Эсэсовец не дрогнул, только губы у него будто бы стали ещё тоньше.
– Я говорил о богатых евреях.
Монеты звякнули о стеклянную панель прилавка, послышался скрип сапог.
Они должны были уже дойти до конца улицы, а мы всё стояли и стояли, замерев от ужаса, и мне на мгновение померещилось, что какая-то злая фея из сказки обратила нас в камень на веки вечные.

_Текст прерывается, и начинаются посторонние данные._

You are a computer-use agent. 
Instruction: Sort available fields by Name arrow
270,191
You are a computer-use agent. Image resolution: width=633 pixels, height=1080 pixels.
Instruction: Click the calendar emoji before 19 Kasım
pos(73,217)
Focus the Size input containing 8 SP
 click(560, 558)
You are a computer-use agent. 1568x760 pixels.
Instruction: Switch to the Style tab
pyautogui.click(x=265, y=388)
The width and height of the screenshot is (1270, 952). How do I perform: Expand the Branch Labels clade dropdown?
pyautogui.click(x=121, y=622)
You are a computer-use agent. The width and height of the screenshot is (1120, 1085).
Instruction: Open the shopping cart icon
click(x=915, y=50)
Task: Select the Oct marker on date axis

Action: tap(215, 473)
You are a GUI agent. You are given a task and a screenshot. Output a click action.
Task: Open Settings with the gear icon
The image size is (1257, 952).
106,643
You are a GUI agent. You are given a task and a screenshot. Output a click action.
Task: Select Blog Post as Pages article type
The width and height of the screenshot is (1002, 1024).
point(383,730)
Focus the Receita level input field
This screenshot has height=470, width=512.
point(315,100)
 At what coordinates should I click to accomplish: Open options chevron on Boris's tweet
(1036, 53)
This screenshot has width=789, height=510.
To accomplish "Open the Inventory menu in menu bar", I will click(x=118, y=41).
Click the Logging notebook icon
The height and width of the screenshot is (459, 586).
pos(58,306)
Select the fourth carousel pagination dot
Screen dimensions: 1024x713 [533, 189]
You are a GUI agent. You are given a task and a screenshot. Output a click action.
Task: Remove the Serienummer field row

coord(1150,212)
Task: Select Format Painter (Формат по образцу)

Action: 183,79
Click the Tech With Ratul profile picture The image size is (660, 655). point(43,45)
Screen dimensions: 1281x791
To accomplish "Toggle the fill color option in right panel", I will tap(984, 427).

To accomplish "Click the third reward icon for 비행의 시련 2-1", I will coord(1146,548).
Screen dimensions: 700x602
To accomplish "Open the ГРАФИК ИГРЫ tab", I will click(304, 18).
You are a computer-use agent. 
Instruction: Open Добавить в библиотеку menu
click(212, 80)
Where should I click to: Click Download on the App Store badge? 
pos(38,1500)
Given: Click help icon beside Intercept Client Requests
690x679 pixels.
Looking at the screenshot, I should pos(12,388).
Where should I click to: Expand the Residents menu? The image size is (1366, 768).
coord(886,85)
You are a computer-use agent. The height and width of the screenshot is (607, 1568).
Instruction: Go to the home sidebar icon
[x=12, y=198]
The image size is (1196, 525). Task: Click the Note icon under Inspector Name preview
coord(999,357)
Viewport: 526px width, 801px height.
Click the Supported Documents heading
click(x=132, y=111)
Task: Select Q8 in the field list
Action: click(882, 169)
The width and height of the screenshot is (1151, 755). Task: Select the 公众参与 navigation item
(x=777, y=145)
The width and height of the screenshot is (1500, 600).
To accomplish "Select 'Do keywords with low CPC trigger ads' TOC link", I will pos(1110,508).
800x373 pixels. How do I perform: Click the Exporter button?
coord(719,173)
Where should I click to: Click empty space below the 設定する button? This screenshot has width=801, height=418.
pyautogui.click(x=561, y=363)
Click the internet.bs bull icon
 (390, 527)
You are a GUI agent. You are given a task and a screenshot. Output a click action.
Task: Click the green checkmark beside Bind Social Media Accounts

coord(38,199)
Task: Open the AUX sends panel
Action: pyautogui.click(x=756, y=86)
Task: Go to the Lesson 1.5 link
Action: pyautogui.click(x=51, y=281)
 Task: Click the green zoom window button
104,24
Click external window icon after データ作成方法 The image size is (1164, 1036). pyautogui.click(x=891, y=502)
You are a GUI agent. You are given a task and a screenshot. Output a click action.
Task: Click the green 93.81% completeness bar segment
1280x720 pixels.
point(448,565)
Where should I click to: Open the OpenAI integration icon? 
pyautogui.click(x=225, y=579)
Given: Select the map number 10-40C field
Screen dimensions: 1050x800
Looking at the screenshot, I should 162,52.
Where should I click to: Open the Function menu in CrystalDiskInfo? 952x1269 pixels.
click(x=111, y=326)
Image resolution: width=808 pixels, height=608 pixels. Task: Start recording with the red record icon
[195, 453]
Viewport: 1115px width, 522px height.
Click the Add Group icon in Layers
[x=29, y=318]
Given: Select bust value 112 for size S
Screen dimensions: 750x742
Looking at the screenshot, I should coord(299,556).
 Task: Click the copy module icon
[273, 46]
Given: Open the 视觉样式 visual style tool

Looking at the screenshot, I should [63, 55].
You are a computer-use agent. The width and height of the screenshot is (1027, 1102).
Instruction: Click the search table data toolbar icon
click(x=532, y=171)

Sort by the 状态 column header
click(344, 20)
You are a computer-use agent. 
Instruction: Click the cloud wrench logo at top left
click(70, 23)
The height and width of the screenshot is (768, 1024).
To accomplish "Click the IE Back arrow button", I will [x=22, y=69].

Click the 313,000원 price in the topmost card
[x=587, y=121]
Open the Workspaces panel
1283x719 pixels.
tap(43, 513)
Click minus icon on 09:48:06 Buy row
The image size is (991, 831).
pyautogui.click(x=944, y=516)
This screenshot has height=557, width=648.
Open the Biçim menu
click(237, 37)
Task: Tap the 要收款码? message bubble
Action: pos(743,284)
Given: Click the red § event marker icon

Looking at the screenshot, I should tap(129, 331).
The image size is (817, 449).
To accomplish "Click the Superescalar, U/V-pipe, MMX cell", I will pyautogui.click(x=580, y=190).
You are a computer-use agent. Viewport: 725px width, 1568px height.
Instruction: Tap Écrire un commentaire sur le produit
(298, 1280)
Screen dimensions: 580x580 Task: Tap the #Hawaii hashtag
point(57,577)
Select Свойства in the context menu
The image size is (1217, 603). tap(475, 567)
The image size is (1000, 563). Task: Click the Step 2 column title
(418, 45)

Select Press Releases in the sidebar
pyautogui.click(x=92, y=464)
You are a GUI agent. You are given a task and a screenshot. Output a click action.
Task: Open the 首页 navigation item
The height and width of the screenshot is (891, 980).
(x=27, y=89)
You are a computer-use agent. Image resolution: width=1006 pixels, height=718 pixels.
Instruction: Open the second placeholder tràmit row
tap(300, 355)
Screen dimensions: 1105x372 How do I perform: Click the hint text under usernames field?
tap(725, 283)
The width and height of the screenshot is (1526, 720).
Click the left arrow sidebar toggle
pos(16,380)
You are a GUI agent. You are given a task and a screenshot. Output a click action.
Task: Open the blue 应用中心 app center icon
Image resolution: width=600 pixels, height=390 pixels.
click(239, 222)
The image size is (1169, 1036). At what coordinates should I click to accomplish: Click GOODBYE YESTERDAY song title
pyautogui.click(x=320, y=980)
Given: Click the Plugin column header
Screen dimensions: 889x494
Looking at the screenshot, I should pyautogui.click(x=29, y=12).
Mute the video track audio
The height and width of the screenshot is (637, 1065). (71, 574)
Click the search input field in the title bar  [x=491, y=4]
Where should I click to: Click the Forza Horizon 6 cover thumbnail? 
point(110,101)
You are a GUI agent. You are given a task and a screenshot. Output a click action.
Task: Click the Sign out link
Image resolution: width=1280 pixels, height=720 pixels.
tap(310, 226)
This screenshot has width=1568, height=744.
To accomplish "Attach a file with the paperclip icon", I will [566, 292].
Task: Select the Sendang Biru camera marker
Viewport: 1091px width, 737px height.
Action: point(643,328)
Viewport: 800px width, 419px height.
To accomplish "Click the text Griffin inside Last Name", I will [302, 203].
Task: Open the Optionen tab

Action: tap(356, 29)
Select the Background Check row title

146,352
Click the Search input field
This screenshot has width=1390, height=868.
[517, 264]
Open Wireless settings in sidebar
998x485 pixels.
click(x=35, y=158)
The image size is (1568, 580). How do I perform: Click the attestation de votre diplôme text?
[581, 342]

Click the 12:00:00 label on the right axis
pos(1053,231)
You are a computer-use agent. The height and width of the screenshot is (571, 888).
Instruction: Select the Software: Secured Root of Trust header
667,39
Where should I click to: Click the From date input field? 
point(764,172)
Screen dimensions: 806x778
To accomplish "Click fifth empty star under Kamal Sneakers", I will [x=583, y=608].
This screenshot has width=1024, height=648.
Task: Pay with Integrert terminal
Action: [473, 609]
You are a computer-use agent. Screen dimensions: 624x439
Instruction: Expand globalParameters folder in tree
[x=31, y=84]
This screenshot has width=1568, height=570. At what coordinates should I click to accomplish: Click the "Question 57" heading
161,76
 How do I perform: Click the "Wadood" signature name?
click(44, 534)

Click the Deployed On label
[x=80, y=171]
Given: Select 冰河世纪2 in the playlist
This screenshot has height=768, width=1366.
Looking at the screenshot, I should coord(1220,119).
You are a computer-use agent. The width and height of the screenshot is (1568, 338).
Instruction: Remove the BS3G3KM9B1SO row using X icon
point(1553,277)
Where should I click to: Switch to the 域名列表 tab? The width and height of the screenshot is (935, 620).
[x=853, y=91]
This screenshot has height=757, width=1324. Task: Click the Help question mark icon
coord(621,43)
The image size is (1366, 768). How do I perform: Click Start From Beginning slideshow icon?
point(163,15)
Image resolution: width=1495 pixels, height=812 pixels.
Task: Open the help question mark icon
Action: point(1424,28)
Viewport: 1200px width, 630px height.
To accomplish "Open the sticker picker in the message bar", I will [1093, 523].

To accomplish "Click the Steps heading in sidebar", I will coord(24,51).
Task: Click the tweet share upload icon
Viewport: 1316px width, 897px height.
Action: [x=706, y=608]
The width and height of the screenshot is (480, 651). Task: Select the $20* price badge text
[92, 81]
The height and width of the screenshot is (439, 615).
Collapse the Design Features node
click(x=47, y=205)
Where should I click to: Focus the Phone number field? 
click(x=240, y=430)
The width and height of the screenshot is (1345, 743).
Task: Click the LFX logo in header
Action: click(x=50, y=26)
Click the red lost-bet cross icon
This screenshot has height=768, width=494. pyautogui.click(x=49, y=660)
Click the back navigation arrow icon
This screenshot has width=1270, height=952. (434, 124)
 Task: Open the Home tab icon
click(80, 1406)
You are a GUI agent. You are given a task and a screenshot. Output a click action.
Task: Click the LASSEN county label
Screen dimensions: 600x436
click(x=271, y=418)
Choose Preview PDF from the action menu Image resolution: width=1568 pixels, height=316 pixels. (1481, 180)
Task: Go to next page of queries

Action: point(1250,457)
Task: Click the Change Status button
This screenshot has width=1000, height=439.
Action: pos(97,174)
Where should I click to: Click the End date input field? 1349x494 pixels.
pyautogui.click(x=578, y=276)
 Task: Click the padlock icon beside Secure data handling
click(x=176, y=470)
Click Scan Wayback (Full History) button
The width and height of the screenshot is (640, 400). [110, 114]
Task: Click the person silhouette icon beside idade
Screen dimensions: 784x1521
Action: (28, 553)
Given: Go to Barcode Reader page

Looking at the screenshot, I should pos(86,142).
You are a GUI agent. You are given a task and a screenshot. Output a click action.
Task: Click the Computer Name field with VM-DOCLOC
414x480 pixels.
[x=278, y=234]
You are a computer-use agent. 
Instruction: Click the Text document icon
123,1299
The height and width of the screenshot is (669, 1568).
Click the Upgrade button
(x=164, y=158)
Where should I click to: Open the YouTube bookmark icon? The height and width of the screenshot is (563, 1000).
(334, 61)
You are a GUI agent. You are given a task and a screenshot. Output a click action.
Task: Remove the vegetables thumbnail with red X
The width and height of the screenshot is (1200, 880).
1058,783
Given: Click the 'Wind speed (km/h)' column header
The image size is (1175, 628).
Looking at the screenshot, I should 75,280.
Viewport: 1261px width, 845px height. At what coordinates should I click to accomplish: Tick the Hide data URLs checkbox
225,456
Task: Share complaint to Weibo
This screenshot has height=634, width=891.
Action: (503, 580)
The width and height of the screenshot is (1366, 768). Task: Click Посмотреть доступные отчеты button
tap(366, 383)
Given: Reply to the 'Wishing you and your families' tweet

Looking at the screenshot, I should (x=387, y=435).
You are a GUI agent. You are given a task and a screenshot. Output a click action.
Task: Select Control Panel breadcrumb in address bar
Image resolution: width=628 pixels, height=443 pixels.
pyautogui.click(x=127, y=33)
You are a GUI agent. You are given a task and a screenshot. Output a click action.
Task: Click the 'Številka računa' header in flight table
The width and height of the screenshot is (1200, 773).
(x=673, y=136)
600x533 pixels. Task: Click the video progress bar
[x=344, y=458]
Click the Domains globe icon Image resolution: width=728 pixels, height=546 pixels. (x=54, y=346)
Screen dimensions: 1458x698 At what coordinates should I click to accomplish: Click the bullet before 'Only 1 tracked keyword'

Когда чары рассеялись и все медленно вернулись на свои места, я понял, что нас не накажут.
Прежде чем снова взяться за ножницы, папа потрепал нас с братом по голове, и я крепко зажмурился, чтобы Морис не увидел, как я реву второй раз за день.
– Угомонитесь, пожалуйста!
Это мама кричит через перегородку. Как обычно, она заходит к нам перед сном проверить, почищены ли зубы, уши и ногти. Слегка поправляет подушки, подтыкает одеяла, целует нас и выходит из комнаты. И, как обычно, не успевает за ней закрыться дверь, как моя подушка летит в темноте прямиком в Мориса, который ругается последними словами.